Marciapiedi

Il dolore per mio figlio, infinito e incommensurabile, ha mascherato tutte le altre sofferenze da me patite, ma il ricordo di ogni afflizione resta, per sempre, in qualche angolo del cuore, somma matematica di un fardello che, senza possibilità di scelta, sarò costretta a ospitare per tutta la mia vita.

Odi è il mio cane, da un anno non più accoccolato sul mio divano, raccolto da un marciapiedi di Roma, gettato dalla macchina di chi voleva disfarsi di lui. La mia vita, nel bene e nel male, sembra costellata da marciapiedi, che stanno segnando la mia vita… Renato Zero docet!

A Odi (28/08/2017)
Odi, cucciolo spaurito e indifeso, inconsapevole della cattiveria di certi umani, sei inciampato nel mio cappotto quel 23 dicembre di dieci anni fa, ignorando la felicità che stavi per regalare.

Tu mi hai scelto, non io, tu hai accettato il mio affetto, tu hai fatto spazio a un infinito reciproco amore.

Eri il cane ideale, ombra della mia ombra, sempre alla ricerca di un contatto, di una carezza, di un richiamo che affermasse te come presenza.

Senza nulla a pretendere, hai raccolto tutto l’amore che ti è stato dato, e sono sicura che lo hai fatto tuo, quell’amore, perché sei stato un cane felice, sei stato il cane ideale.

Ci hai lasciato da un mese, in un giorno d’estate caldo e maledetto, a modo tuo, sempre in punta di piedi, sempre senza voler disturbare.

Se avresti potuto, certamente avresti evitato quelle tremende cinque ore nelle quali la speranza di salvarti e la certezza che tutto stava finendo si sono intrecciate in un destino bastardo.

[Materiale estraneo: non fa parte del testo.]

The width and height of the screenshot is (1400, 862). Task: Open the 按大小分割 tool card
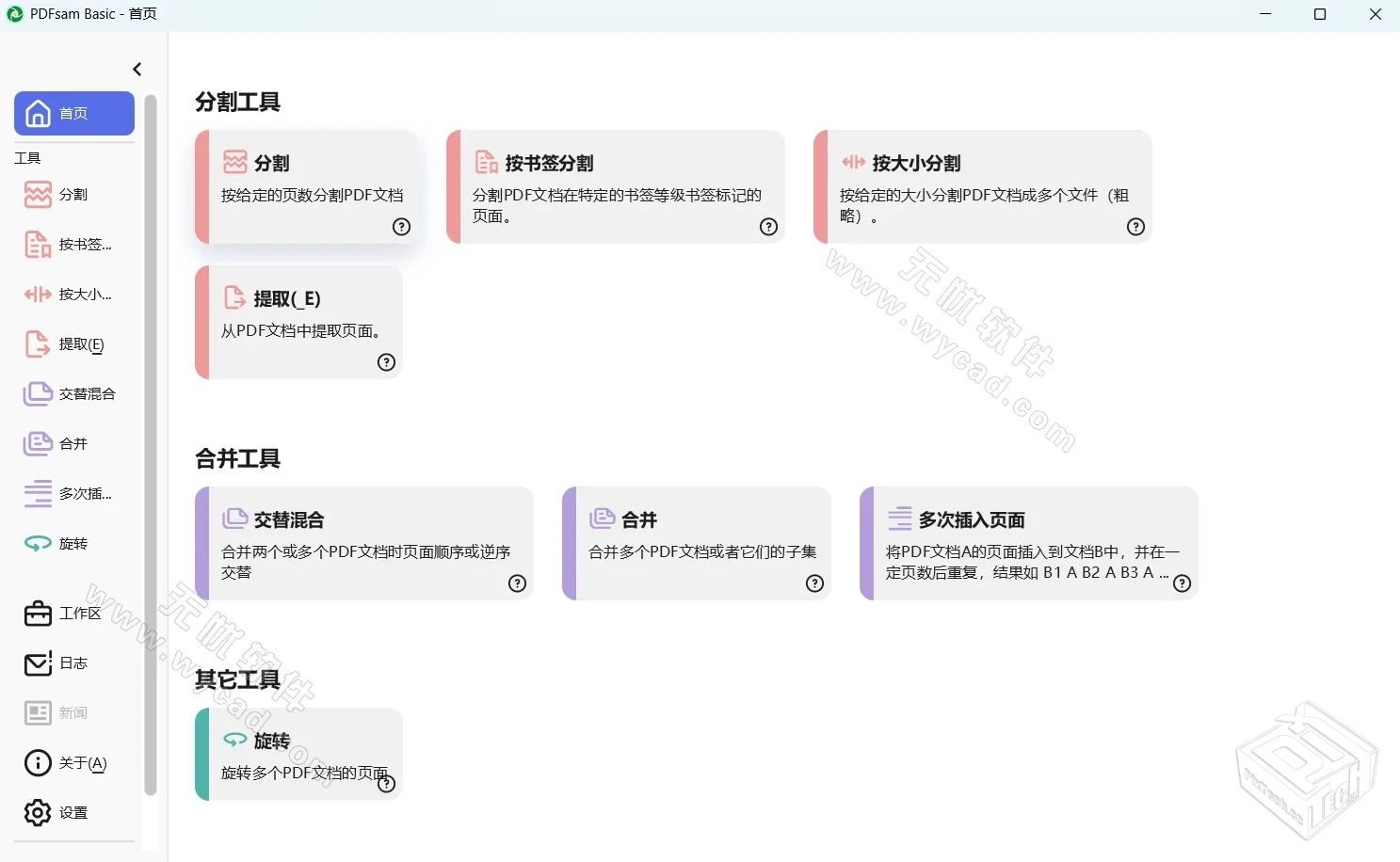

Nei tuoi occhi, la richiesta di lasciarti andare, nell’ultimo mio gesto di estremo amore per te.

Sei stato amato, tanto, ed è per questo che ora la tua assenza è crudele, soffocante, come il caldo di quel 28 luglio maledetto.
Corri felice, ora, e ricordati ogni tanto della tua famiglia umana, ricordati di me, che mai dimenticherò te, mio cane ideale.